In setting the text, I tried to capture something of the whimsy of the original in the music. The chorus accompanies itself with interludes of percussive nonsense syllables, finger snaps, claps, rolled tongue roars and whistles. The Jabberwocky is dedicated to the Virginia Glee Club and its conductor Frank Albinder.  A review in the Choral Newsletter says “This fanciful, creative work is brilliantaly conceived and constructed to the famous poem by Lewis Carroll….The text painting is driven by well-conceived rhythms, melodies and harmonies. Collectively, they build a unified conception of tremendous poetic and musical expression. The harmonies are brilliant by approachable. A perfect choice for the ending of a concert, this is a great addition to the men’s choral repertory.”

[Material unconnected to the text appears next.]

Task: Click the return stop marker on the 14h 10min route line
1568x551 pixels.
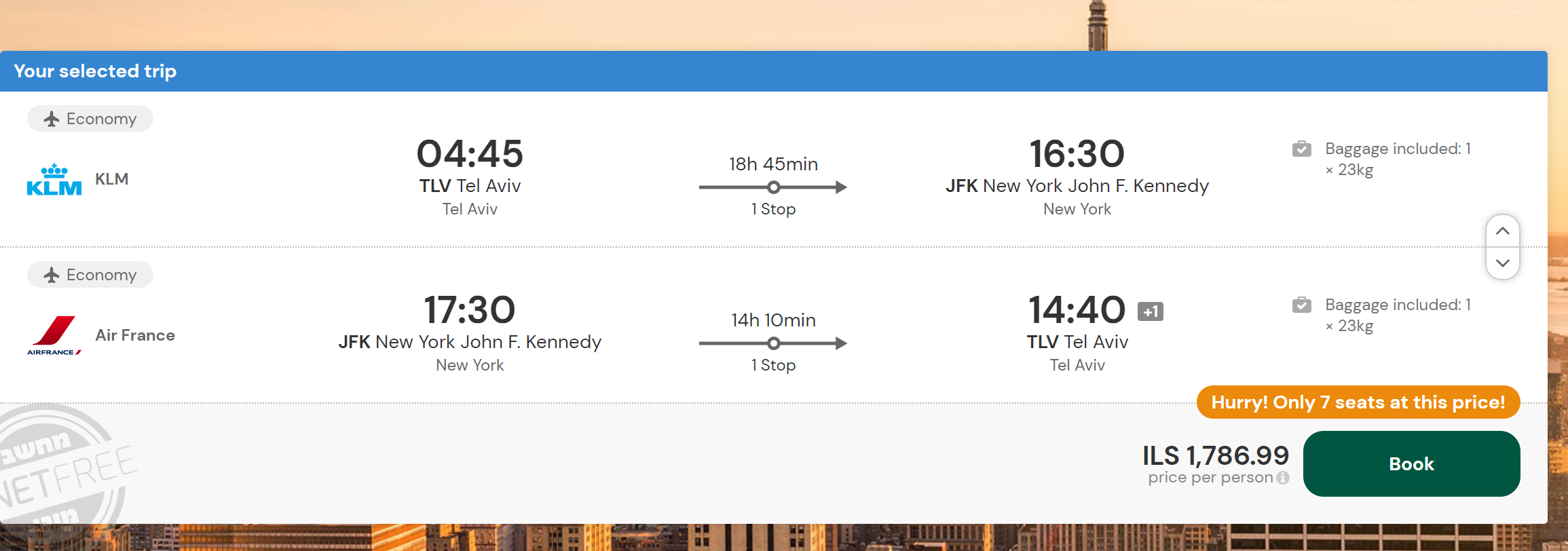Action: coord(773,343)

I was delighted that the review author, Mari Staltz, had perceived so much of what I had tried for in this text setting, and look forward to sharing the piece widely.  The Washington Camerata, again conducted by Mr. Albinder, performed it (6/2/12) at the Kennedy Center in Washington DC, including it on a spectacular program of music written by women for men, titled Guys and Dolls. It was a clever programming idea that introduced a wide range of composers to an audience who likely knew none of them!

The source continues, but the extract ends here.